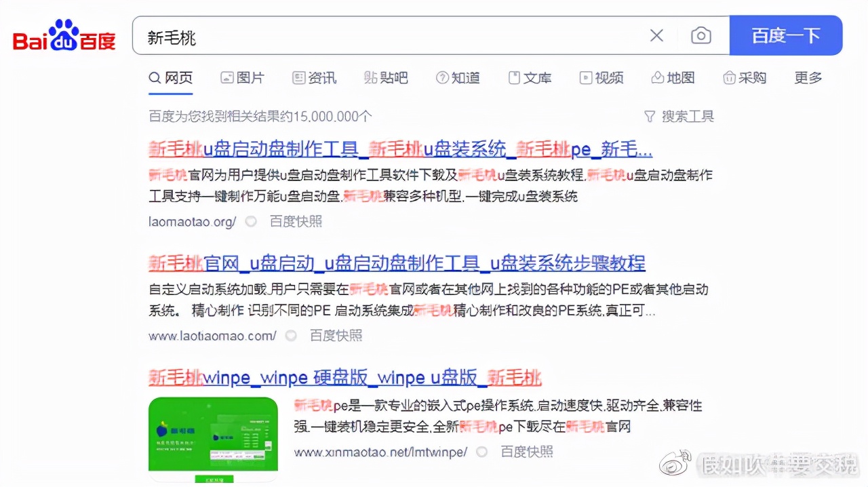Viewport: 868px width, 487px height.
Task: Click inside the search input field
Action: [x=339, y=35]
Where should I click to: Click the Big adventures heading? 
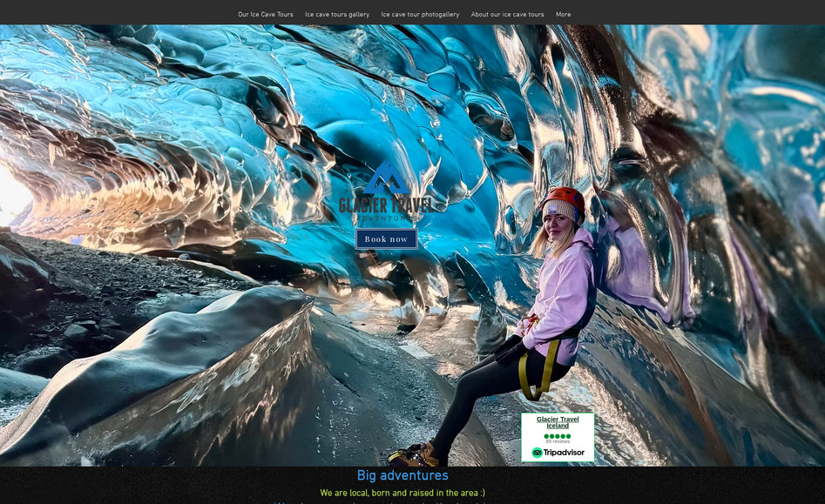point(402,476)
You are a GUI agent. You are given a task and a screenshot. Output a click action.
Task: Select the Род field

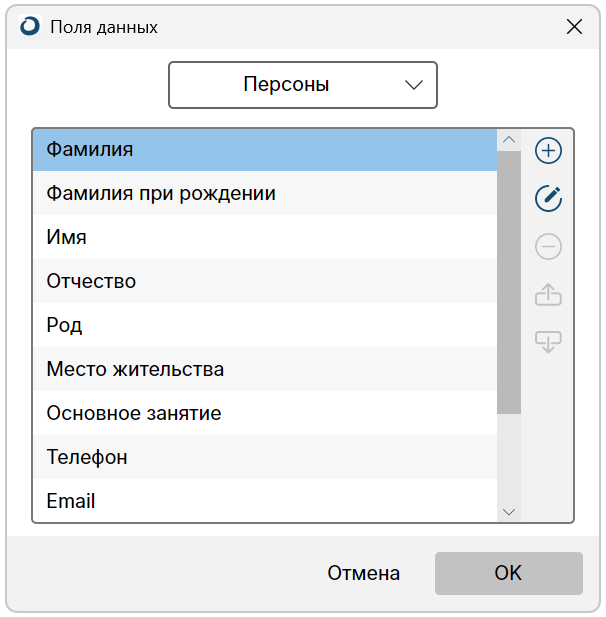(265, 325)
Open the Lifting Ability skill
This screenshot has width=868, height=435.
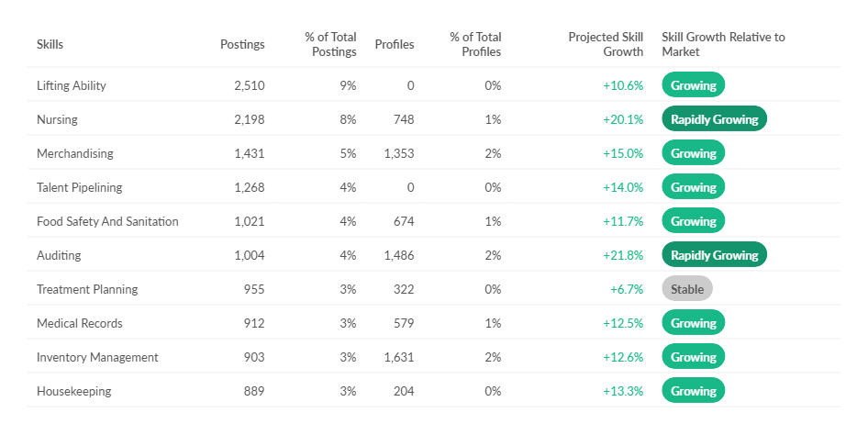72,85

------------

*Task brief*. Extract only the lines from the line containing "Where should I" through the final line of the records; keep both ends and drop every picture.

*Expected answer*.
Where should I click to: Click the Big adventures heading? 
point(402,476)
You are a GUI agent. You are given a task and a screenshot. Output a click action.
Task: Select the Род field

(265, 325)
Open the Lifting Ability skill
This screenshot has width=868, height=435.
72,85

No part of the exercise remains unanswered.